Maybe in your sector. Mine is much worse.

Cars4Gov · 30/01/2026 18:16

MsWilmottsGhost · 30/01/2026 18:11

Exactly. There no slack in the system. There no room for disability.

How did people manage 20 years ago? Genuine question, why is it more challenging now, give there are better protections for employees, more productivity aids at home, home deliveries, after school care clubs, all of this makes working easier.

hooplahoop · 30/01/2026 18:17

TheAutumnCrow · 30/01/2026 18:05

I’ve asked twice the very genuine question of how exactly claimants successfully ‘cheat’ the PIP assessment process.

There has been no answer at my time of writing this post.

From working in a mental health setting , I know of at least 4 people who have taken extra diazepam before their assessment to alter their communication with the assessor, and others who have gone dressed in 2 different pairs of shoes and intentionally shouted in the corridor while waiting and refused to sit down

Elderlycatparent002 · 30/01/2026 18:20

I do think a lot of this is environmental - stressful school and work environments along side really poor mental health support in the NHS. It would be more sensible to take really seriously creating a happier society than having all these people off work.

Mere1 · 30/01/2026 18:20

organisedadmin · 30/01/2026 12:02

Plus for younger people there is a fair bit to be anxious and depressed about!
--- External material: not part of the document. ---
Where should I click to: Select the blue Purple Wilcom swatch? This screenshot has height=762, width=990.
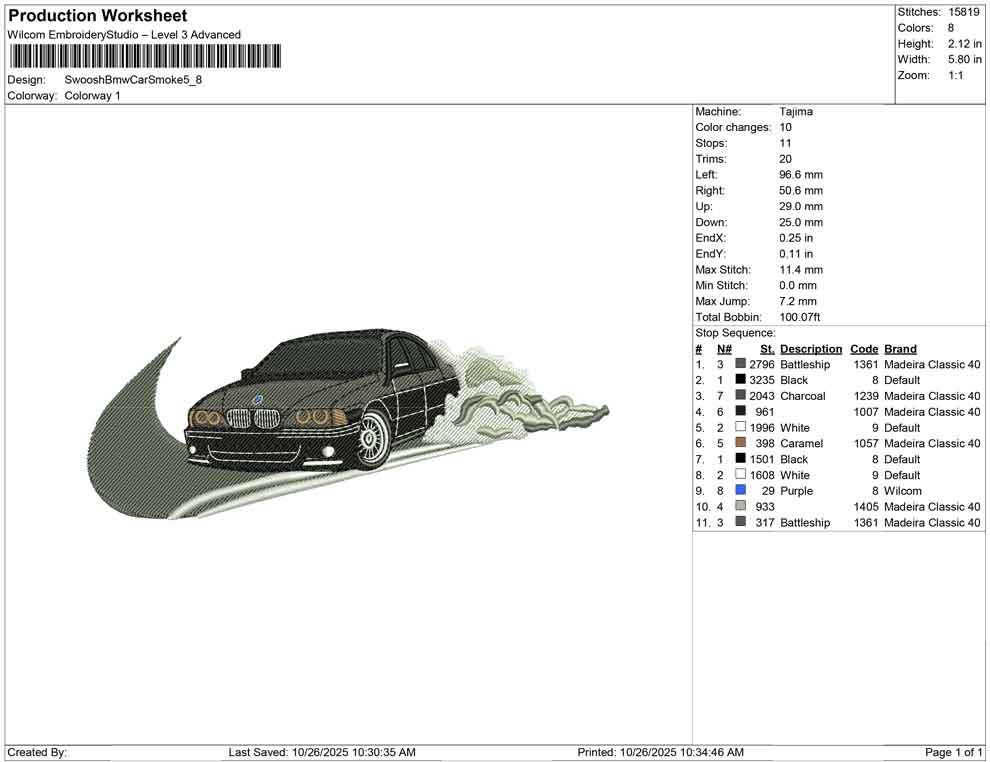coord(740,491)
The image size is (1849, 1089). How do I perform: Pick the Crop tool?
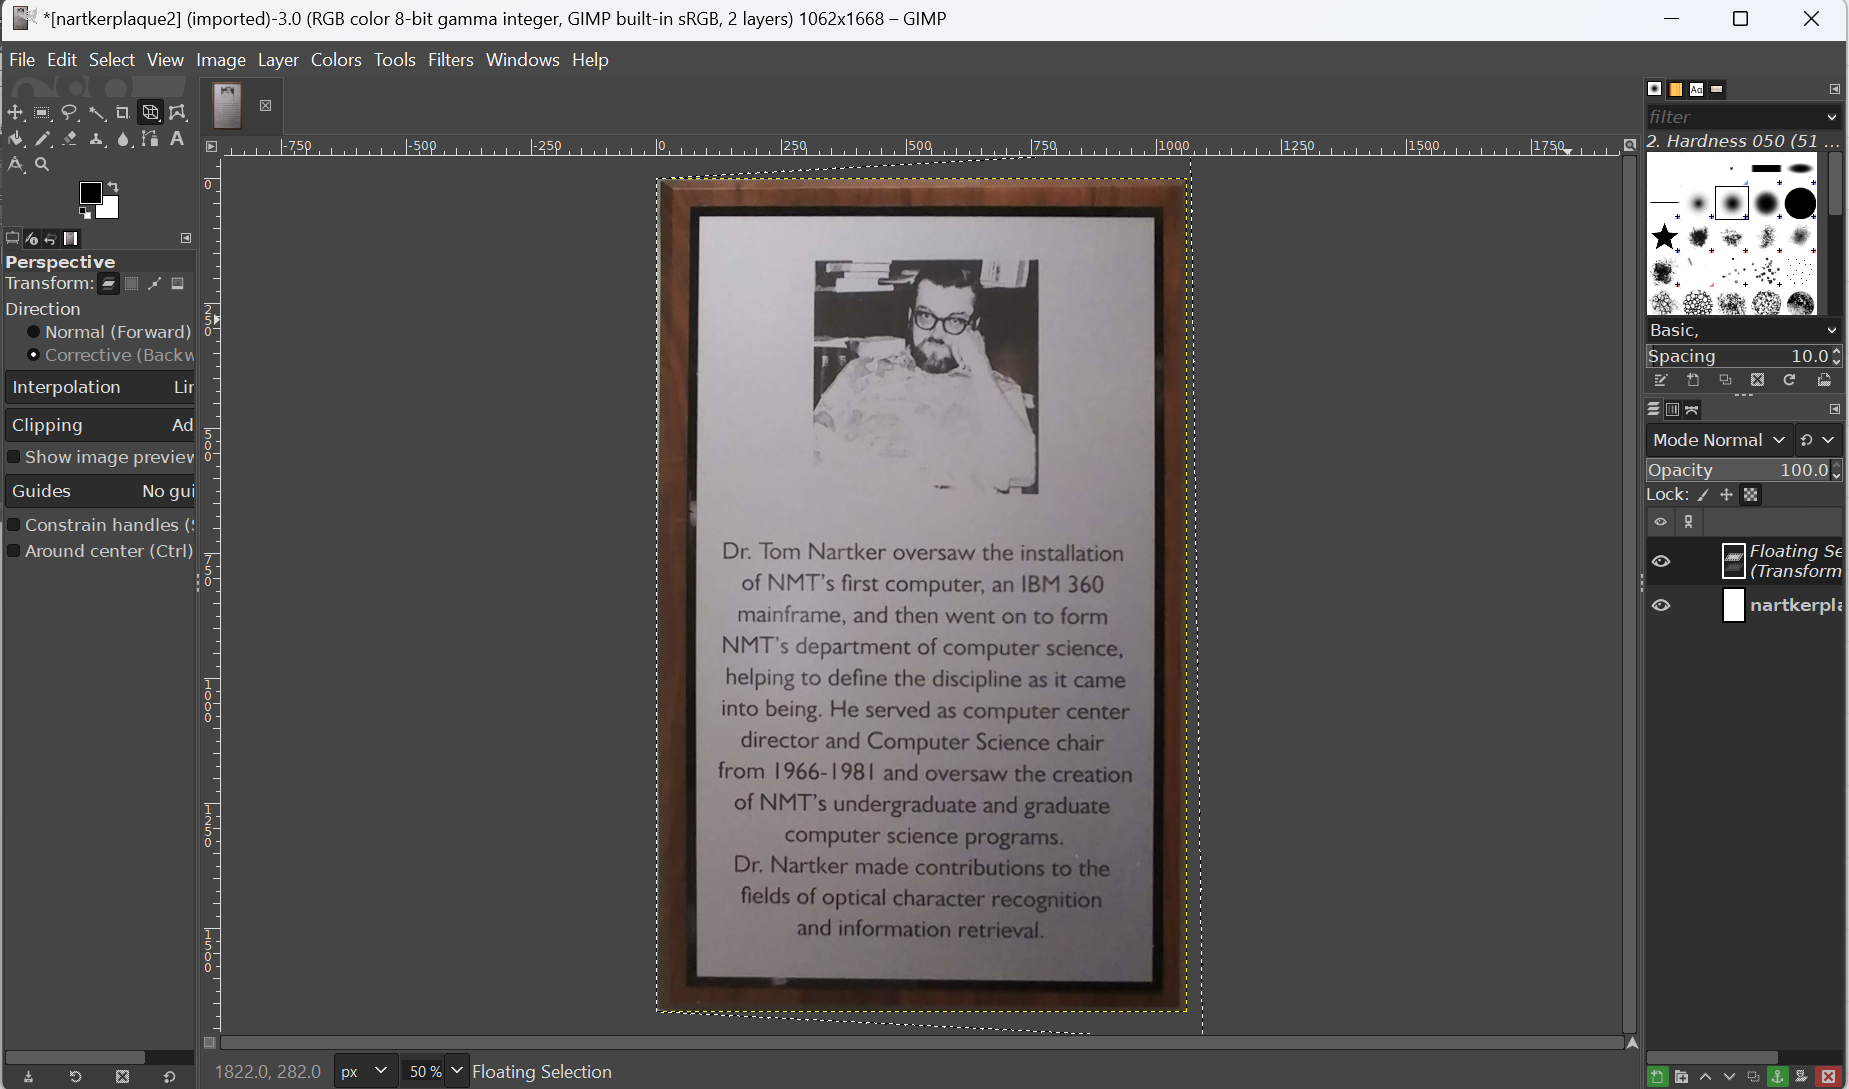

It’s not limited to younger people.

askmenow · 30/01/2026 18:20

Lightuptheroom · 30/01/2026 12:25

My step son has just been awarded pip, standard rate, roughly £70 ISH a week. Didn't have a face to face assessment, openly stated that his friend told him to lie on the form. Yes, he has social anxiety, no, it doesn't stop him doing what he says it stops him doing. Yes, he's on antidepressants and the GP doesn't keep a check on anything. Might make me sound bitter, he drained us dry for 8 years and also receives the universal credit 'limited capability ' money. No, he didn't have a face to face assessment for that either. He has no intention of working , the money isn't spent on accessing help, he buys Warhammer models with it, very expensive ones.

Exactly this... for every person who genuinely requires PIP they'll be many who are taking the p...ss. And don't even ask how I know!
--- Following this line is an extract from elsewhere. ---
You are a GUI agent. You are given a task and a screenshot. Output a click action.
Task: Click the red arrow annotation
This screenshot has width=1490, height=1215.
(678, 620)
GP's are too busy to actively monitor who's suffering or not. And even then why would they want to fall out with a patient? Far easier for the GP to comply with the deception if it gets the patient off his/her back.
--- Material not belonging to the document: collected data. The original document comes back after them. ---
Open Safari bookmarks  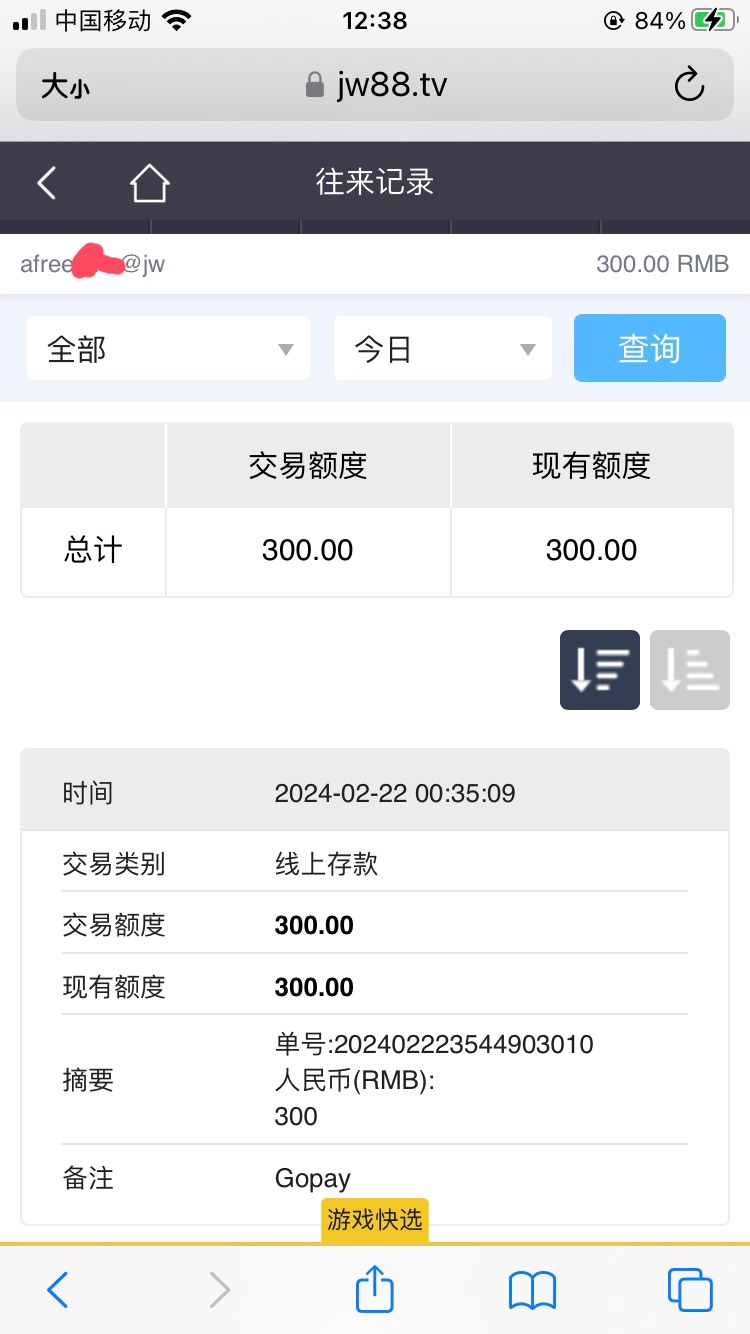point(532,1289)
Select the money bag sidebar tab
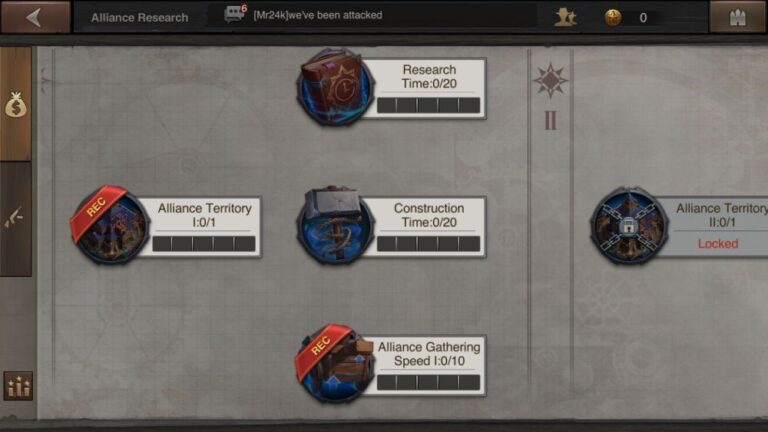The height and width of the screenshot is (432, 768). 16,104
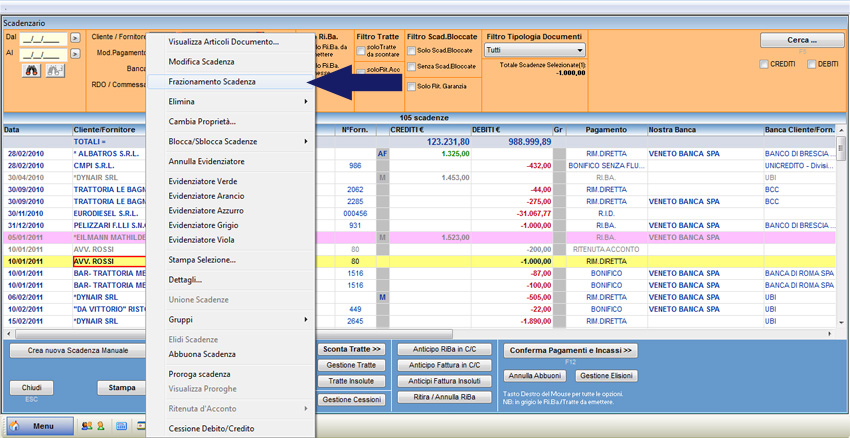The width and height of the screenshot is (850, 438).
Task: Click Conferma Pagamenti e Incassi button
Action: pos(570,351)
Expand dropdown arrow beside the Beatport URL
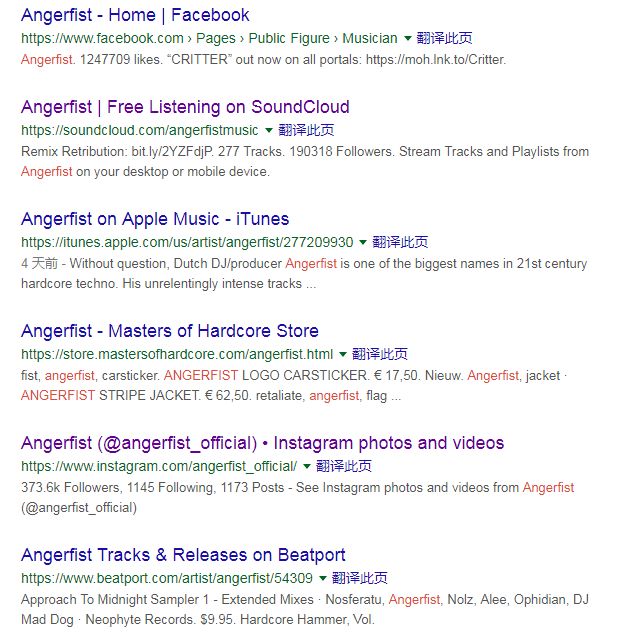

And no face to face interviews for PIP. Assessments used to be much more stringent.
UK citizens no longer feel invested in our country given everything successive governments have done to denigrate our history and dilute our culture and values.
It will take a war to end this dependency culture.

NorthXNorthWest · 30/01/2026 18:22

HelloCr0w · 30/01/2026 17:40

Can you please post a link from the Government website that says what benefits should be spent on?
I am on benefits and there is no restrictions at all on what I can spend them on. I can ask in my journal and report back if you want.

Universal Credit is a payment to help with your living costs. It’s paid monthly - or twice a month for some people in Scotland.
You may be able to get it if you’re on a low income, out of work or you cannot work.

Straight from the first page of the Governments website

Pretty sure that acrylic nails are not a living cost.